Member of the Parliament of Sri Lanka
- Incumbent
- Assumed office 2020
- Constituency: Monaragala District

Member of the Uva Provincial Council
- In office 2014–2019
- Constituency: Monaragala District

Personal details
- Born: 7 July 1955 (age 70)
- Party: United National Party
- Other political affiliations: Samagi Jana Balawegaya

= W. H. M. Dharmasena =

Sri Lankan politician (born 1955)

Wijesinghe Herath Mudiyanselage Dharmasena (born 7 July 1955), sometimes H. M. Dharmasena, is a Sri Lankan politician, former provincial councillor and now Member of Parliament.

Dharmasena was born on 7 July 1955 in Okkampitiya in Monaragala District. He is a businessman.

Dharmasena was a member of Buttala Divisional Council and Uva Provincial Council. He contested the 2020 parliamentary election as a Samagi Jana Balawegaya electoral alliance candidate in Monaragala District and was elected to the Parliament of Sri Lanka. He was re-elected at the 2024 parliamentary election.

[Provided material]:
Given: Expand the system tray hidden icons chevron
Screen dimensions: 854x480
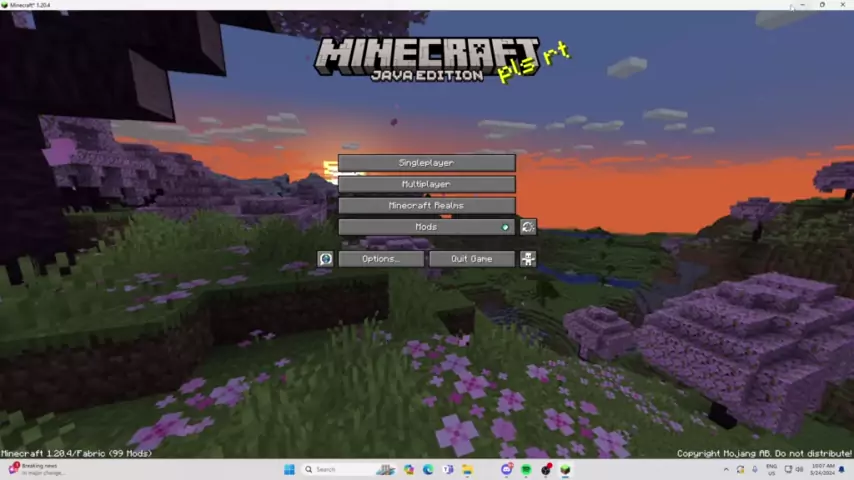Looking at the screenshot, I should click(x=726, y=469).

[Exercise]:
From the text about W. H. M. Dharmasena, reproduce the passage starting with "Personal details" and going on through "is a businessman.", copied word for word. The material is not needed for the following work.

[Written reply]:
Personal details
- Born: 7 July 1955 (age 70)
- Party: United National Party
- Other political affiliations: Samagi Jana Balawegaya

= W. H. M. Dharmasena =

Sri Lankan politician (born 1955)

Wijesinghe Herath Mudiyanselage Dharmasena (born 7 July 1955), sometimes H. M. Dharmasena, is a Sri Lankan politician, former provincial councillor and now Member of Parliament.

Dharmasena was born on 7 July 1955 in Okkampitiya in Monaragala District. He is a businessman.